Making Mixes Sound Three-Dimensional

I often hear people ask about ways to make their mixes sound more three-dimensional, which is a great question as such dimensionality is a worthy goal for recording engineers.  It is, however, not a simple question to answer (no more simple, for example, than answering the question, "How do you play guitar really well?").

As I see it there are basically two overall approaches to creating deeply dimensional, realistic soundscapes:

  1. Capture authentic soundscapes using excellent stereo miking techniques, and
  2. master techniques designed to artificially create the sense of depth and space missing from track after track of close-miked, overdubbed instruments. 

For the sake of this post I will assume we are working with the latter, lots of tracks that utterly lack useful spatial information (I may tackle the stereo miking techniques with future videos, so feel free to ask me about it to keep me on task).

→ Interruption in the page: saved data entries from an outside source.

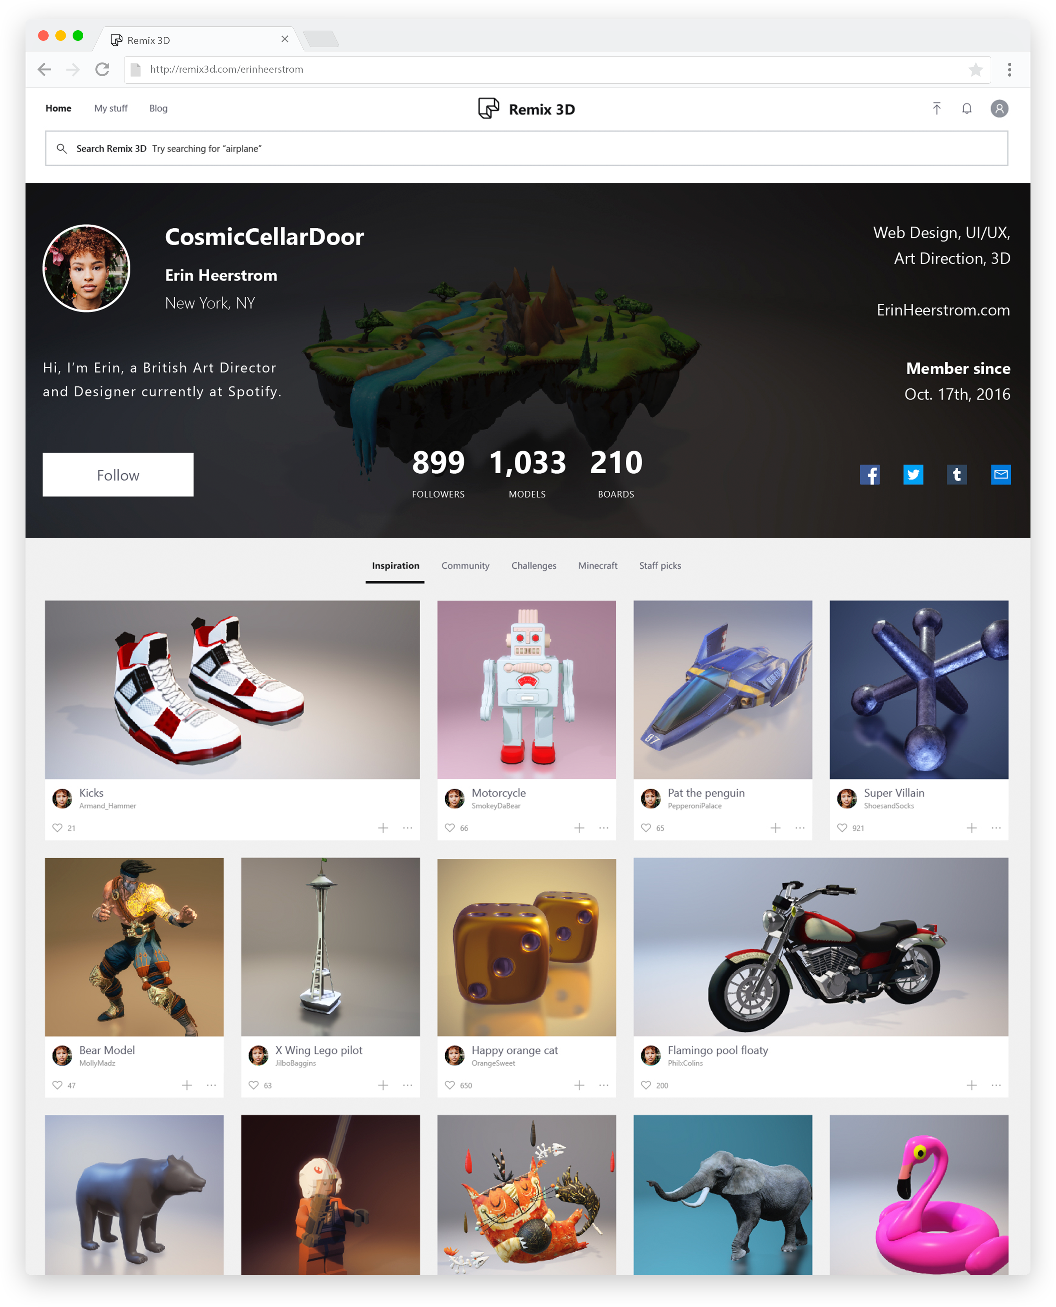1056x1307 pixels.
Task: Visit the ErinHeerstrom.com link
Action: click(x=943, y=310)
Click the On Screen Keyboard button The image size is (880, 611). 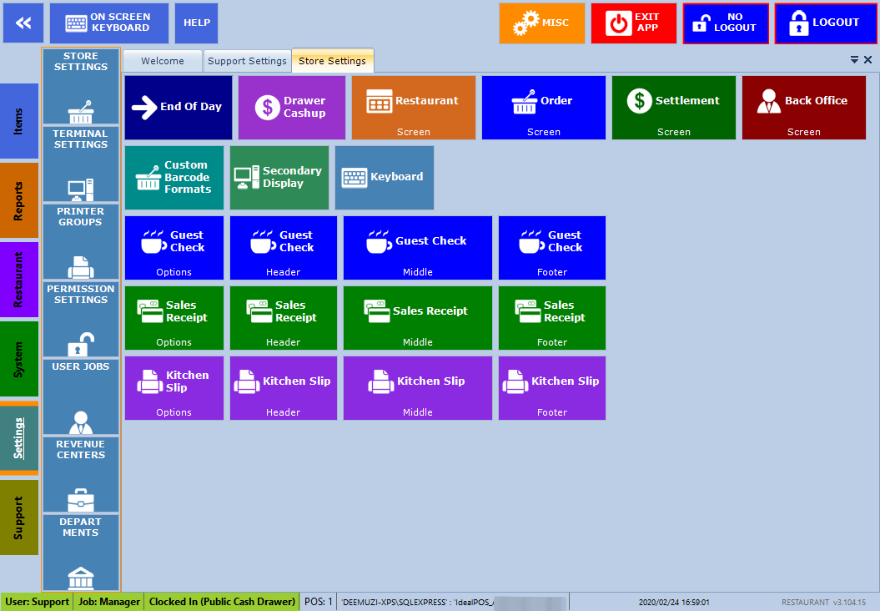(x=109, y=23)
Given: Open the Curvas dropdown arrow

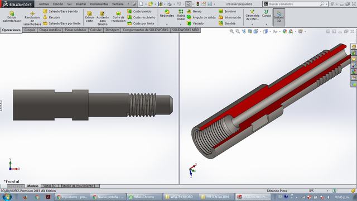Looking at the screenshot, I should click(266, 24).
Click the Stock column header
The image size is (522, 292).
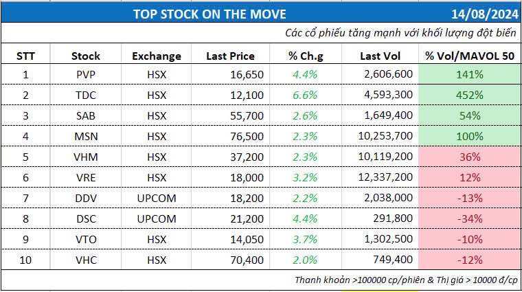[85, 56]
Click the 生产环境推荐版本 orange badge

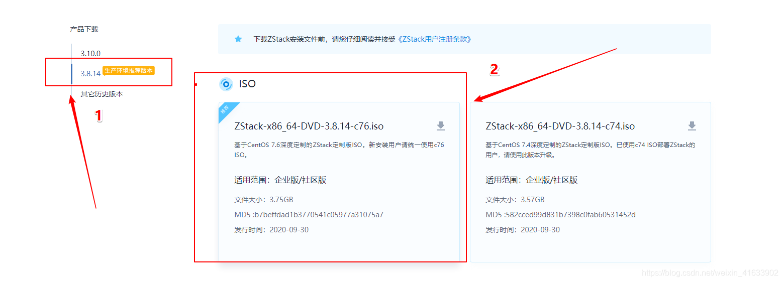[129, 71]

(For that matter I need to make some video examples of techniques discussed in this article, so please hold my feet to the fire for that as well.)

While it may be tempting to reach for that killer new reverb or delay plugin you just shelled out your cash for, truly 3D sounding mixes are crafted by folks who understand the roles each of the following variables play in the sound we hear:

  • timing
  • dynamic response
  • frequency content
  • ambient/reflective information

Those who can effectively impact or manipulate these variables will be able to create rich 3D mixes where everything has its place, all without the use of dramatic panning or any oddball effects plugins (though dramatic panning and effects can be quite fun!).

By 'timing' I'm basically referring to the Haas effect. It's helpful to understand, though not something I rely upon a great deal but for the occasional mono track that can benefit from it with the addition of an EQ'd mono delay, panned opposite the original track, to create this effect. Google it. Not gonna say more about it specifically here (though it is related to the discussion on ambient and reflective information at the end of this post).

With regard to dynamic response I can't speak to the math or science, but I can speak about my observations over the years. Distant sounds generally have a smaller perceived dynamic range than closer sounds. When someone standing 50 feet away from you goes from whispering to talking to yelling, you likely won't hear the whisper, will hear the talking and yelling, but they won't sound dramatically different (though the timbre will... but that's another topic... we're talking dynamics at the moment). If, however, someone standing immediately in front of you whispers, talks and yells, you will hear all of it, and you will feel it as well. You don't really feel the distant version, but up close you do. So what does this mean? In short, it means that closer sounds have a greater dynamic range.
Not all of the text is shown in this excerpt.